Gene expression profiling upon 212Pb‐TCMC‐trastuzumab treatment in the LS‐174T i.p. xenograft model

Abstract

Recent studies have demonstrated that therapy with 212Pb-TCMC-trastuzumab resulted in (1) induction of apoptosis, (2) G2/M arrest, and (3) blockage of double-strand DNA damage repair in LS-174T i.p. (intraperitoneal) xenografts. To further understand the molecular basis of the cell killing efficacy of 212Pb-TCMC-trastuzumab, gene expression profiling was performed with LS-174T xenografts 24 h after exposure to 212Pb-TCMC-trastuzumab. DNA damage response genes (84) were screened using a quantitative real-time polymerase chain reaction array (qRT-PCR array). Differentially regulated genes were identified following exposure to 212Pb-TCMC-trastuzumab. These included genes involved in apoptosis (ABL, GADD45α, GADD45γ, PCBP4, and p73), cell cycle (ATM, DDIT3, GADD45α, GTSE1, MKK6, PCBP4, and SESN1), and damaged DNA binding (DDB) and repair (ATM and BTG2). The stressful growth arrest conditions provoked by 212Pb-TCMC-trastuzumab were found to induce genes involved in apoptosis and cell cycle arrest in the G2/M phase. The expression of genes involved in DDB and single-strand DNA breaks was also enhanced by 212Pb-TCMC-trastuzumab while no modulation of genes involved in double-strand break repair was apparent. Furthermore, the p73/GADD45 signaling pathway mediated by p38 kinase signaling may be involved in the cellular response, as evidenced by the enhanced expression of genes and proteins of this pathway. These results further support the previously described cell killing mechanism by 212Pb-TCMC-trastuzumab in the same LS-174T i.p. xenograft.
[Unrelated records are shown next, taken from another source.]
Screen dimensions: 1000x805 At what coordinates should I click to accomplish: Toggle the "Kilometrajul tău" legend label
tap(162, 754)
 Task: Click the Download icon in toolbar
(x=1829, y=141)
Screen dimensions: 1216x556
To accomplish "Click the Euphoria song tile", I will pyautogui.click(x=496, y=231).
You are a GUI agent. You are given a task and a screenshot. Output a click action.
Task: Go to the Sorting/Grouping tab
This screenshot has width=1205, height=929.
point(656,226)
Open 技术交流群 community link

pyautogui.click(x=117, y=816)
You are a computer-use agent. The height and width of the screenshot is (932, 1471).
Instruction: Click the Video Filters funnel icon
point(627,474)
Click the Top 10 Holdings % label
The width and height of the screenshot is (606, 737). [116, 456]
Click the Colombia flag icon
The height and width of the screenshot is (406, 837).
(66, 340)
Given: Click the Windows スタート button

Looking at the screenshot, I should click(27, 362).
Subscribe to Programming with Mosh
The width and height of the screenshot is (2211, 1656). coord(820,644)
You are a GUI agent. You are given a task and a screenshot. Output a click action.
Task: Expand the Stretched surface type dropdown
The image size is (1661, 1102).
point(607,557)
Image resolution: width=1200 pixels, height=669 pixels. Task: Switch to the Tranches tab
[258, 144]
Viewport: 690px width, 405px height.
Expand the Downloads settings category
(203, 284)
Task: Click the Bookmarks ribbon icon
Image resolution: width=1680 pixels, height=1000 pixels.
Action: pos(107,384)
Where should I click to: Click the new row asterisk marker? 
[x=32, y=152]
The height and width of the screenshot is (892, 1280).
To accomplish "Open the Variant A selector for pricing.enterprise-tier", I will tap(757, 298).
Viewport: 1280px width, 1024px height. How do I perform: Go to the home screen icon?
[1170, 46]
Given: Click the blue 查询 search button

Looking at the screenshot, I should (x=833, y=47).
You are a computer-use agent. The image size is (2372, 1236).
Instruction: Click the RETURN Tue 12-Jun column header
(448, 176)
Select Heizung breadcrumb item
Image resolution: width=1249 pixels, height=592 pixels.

Insight into these mechanisms could lead to improved strategies for rational application of radioimmunotherapy using α-particle emitters.The apoptotic response and associated gene modulations have not been clearly defined following exposure of cells to α-particle radioimmunotherapy (RIT). Gene expression profiling was performed with LS-174T i.p. (intraperitoneal) xenografts after exposure to 212Pb-TCMC-trastuzumab. Differentially regulated 22 genes were identified following the stressful growth arrest conditions provoked by 212Pb-TCMC-trastuzumab, providing an informative approach toward understanding the molecular basis of tumor biology in response to α-particle radiation and leading to improved strategies for RIT using α-particle emitters. This study provides data which is among the first to describe in detail, the cellular response to α-particle irradiation in vivo.